Dora et HanaaAfrik.com : Vous participez à la formation Canal France International (CFI) conduite dans le cadre de la 63e édition du Festival de Cannes et dont bénéficie cinq chaînes dont trois africaines. Que vous apporte cette formation ?

Dora Abdel Razik :
On apprend à travailler avec des gens qu’on ne connaît pas. C’est le cas de mon binôme, Hanaa Youssef qui est monteuse, également au sein du réseau ERTU. Il a fallu qu’on apprenne à s’accorder afin de gagner au fur et à mesure en rapidité. De fait, on a pas la même connivence qu’avec nos collaborateurs habituels. Dans ma chaîne, un regard et mon monteur sait ce que j’attends de lui. Mais aujourd’hui, Hanaa m’est d’une grande aide au quotidien. Pour en revenir à la formation elle-même, ce n’est pas facile d’autant plus que je dois répondre aux différentes exigences de CFI et de trois rédacteurs en chef, français, anglais et arabe. Je dois avouer que travailler dans cette dernière langue requiert chez moi un certain effort puisque c’est la première fois que je fais des reportages en arabe. Tout cela fait qu’on est un peu perdus, notamment les premiers jours, et que votre stress augmente.
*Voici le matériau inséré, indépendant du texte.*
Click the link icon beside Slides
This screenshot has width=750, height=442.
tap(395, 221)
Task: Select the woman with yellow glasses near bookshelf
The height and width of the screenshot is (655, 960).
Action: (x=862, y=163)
Autre chose que j’ai apprise : ne pas vendre la peau de l’ours avant de l’avoir tué. J’ai proposé et validé de nombreux sujets sur et autour du festival que je n’ai pas pu réaliser, faute de pouvoir trouver des interlocuteurs. Parfois, c’est une question de crédibilité par rapport aux télévisions françaises et aux médias internationaux. C’est comme les stars qu’on voit tous les soirs sur le plateau de Canal + alors que l’on ne les a jamais croisées. Par ailleurs, dans le cadre de la rédaction mutualisée, on se rend compte que parfois chaque pays fait des sujets de proximité qui ne peuvent pas être forcément repris par une autre équipe. Je ne cache pas que je ressens une certaine frustration qui est bien évidemment compensée par des moments de grande satisfaction.
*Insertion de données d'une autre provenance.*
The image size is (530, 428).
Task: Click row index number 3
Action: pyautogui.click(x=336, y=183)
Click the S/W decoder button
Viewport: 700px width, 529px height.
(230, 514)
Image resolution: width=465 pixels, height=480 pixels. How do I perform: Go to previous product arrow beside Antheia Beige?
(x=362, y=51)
Dora, à l'ouverture du Festival de CannesAfrik.com : Quels sont les souvenirs que vous garderez donc de cet exceptionnel stage cannois et du festival ?

Dora Abdel Razik :
Mes trois directs sur les marches à l’ouverture du festival, mon entretien avec Gilles Jacob ou cette soirée mémorable à laquelle participait le réalisateur Martin Scorsese et le comédien Benicio del Toro, membre du jury de la 63e édition du Festival. Quant à la formation CFI, si j’avais une suggestion à faire, c’est d’ailleurs une idée que je partage avec le plus jeune d’entre nous (il a 18 ans, ndlr), le journaliste arménien Tigran Danielyan -, c’est que soit associé à l’équipe de formateurs un psychologue. Auprès de lui, nous pourrions nous épancher parce que cette formation est l’occasion d’une vraie remise en question. Ce qui est certain, c’est que j’ai eu l’opportunité d’échanger avec des professionnels d’autres pays et que j’ai envie de revenir à Cannes pour faire plus et mieux.